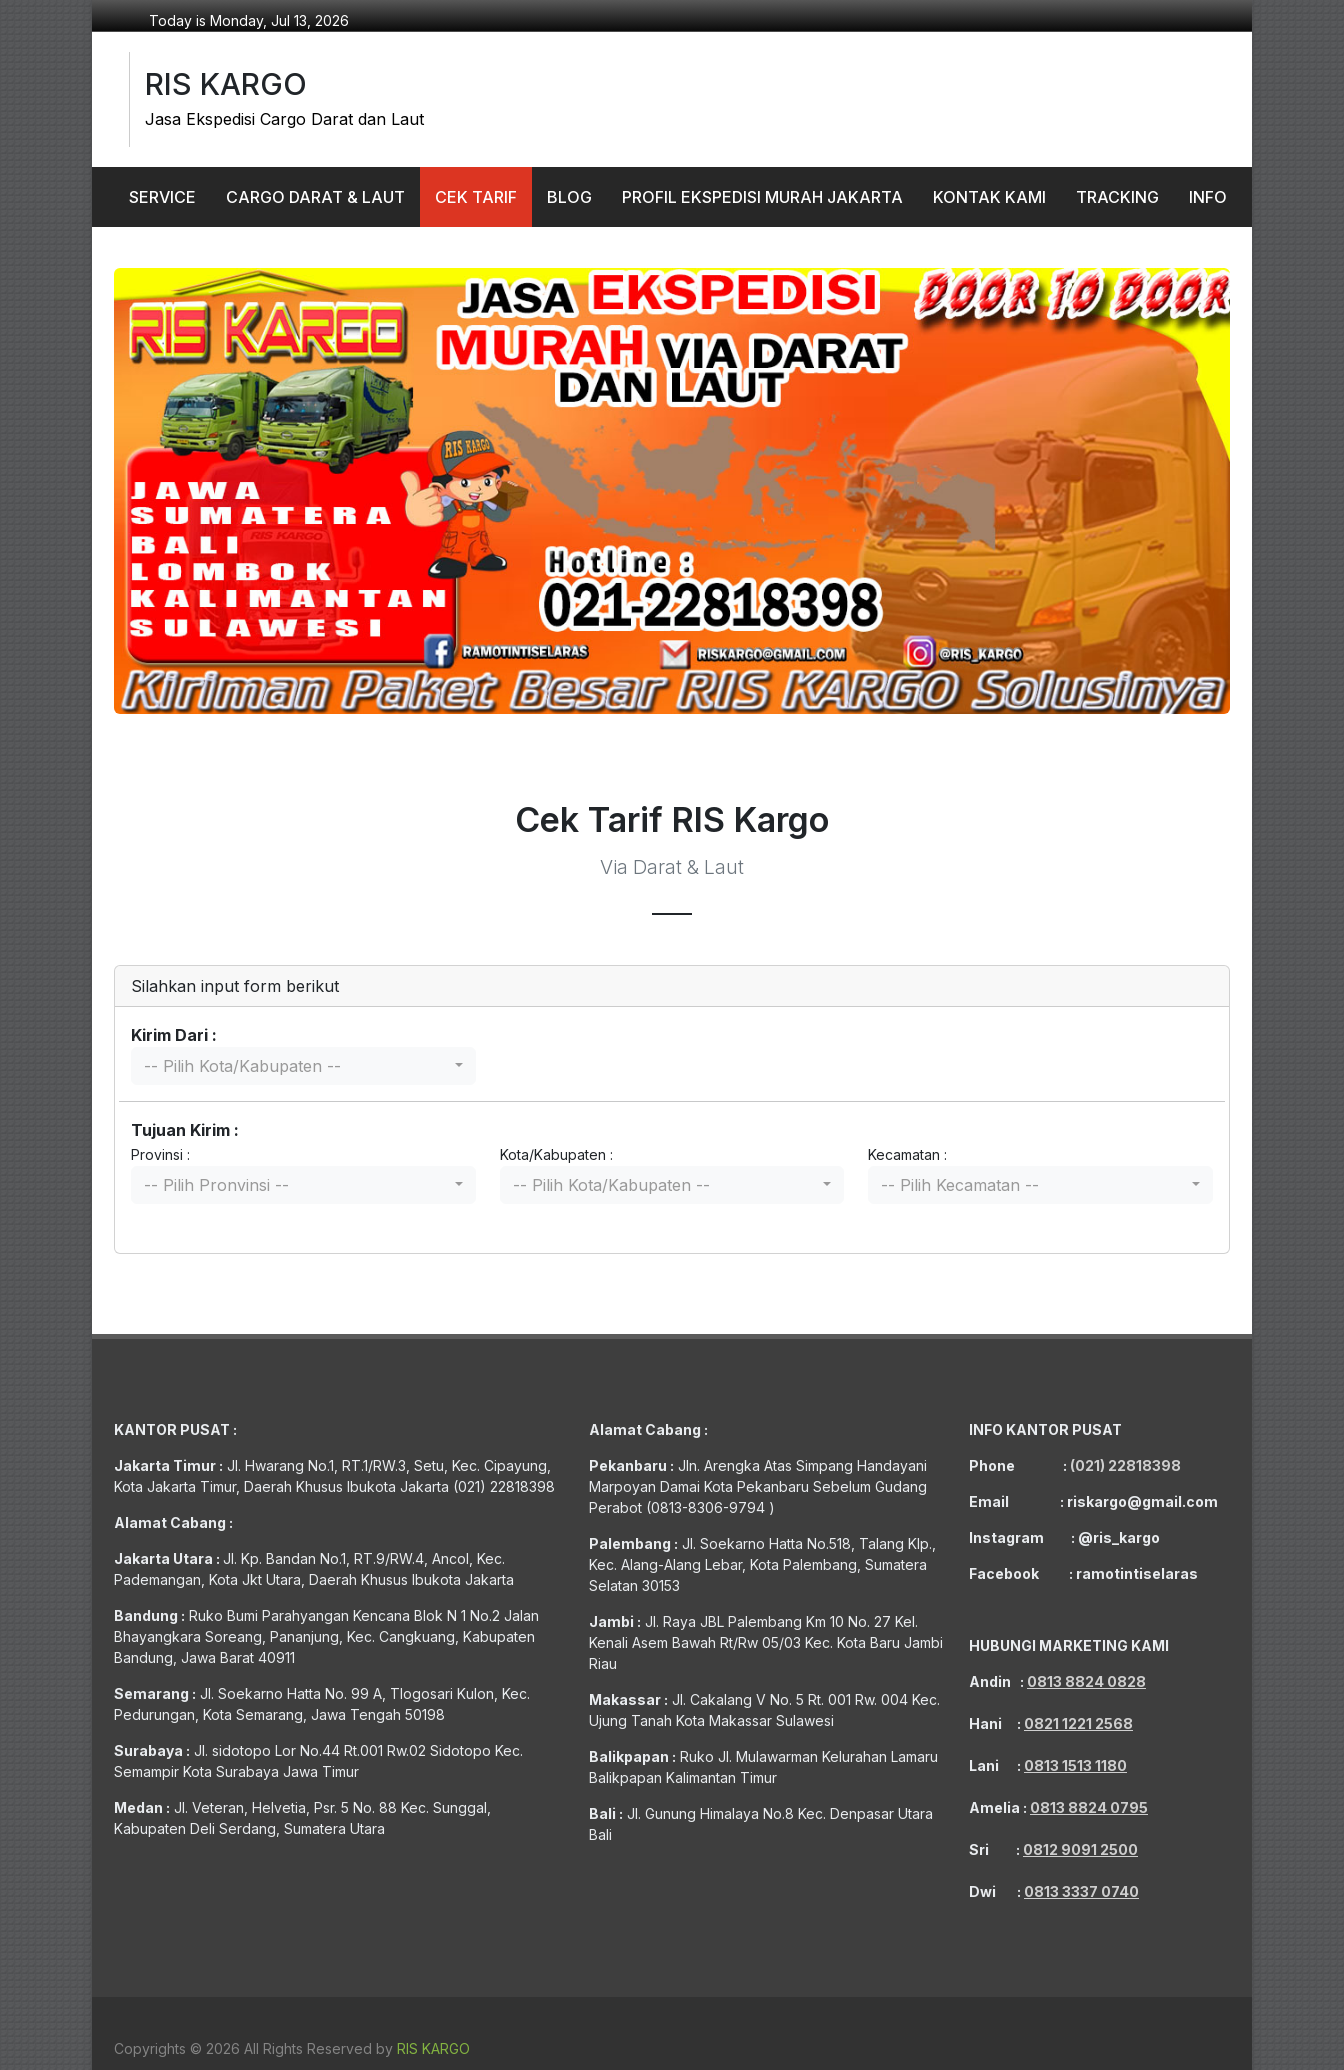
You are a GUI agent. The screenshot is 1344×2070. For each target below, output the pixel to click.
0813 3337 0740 (1081, 1891)
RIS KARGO (433, 2048)
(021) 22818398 (1125, 1465)
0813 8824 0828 (1086, 1681)
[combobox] (303, 1066)
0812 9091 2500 (1080, 1849)
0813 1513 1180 (1075, 1765)
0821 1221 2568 (1078, 1723)
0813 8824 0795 (1089, 1807)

◆ **Required task**: Can you write out all the records again with "pixel" changed to "point" and everything else left the same, omitting the pictures?

◆ **Task answer**:
You are a GUI agent. The screenshot is 1344×2070. For each target below, output the point to click.
0813 3337 0740 (1081, 1891)
RIS KARGO (433, 2048)
(021) 22818398 (1125, 1465)
0813 8824 0828 (1086, 1681)
[combobox] (303, 1066)
0812 9091 2500 (1080, 1849)
0813 1513 1180 (1075, 1765)
0821 1221 2568 (1078, 1723)
0813 8824 0795 (1089, 1807)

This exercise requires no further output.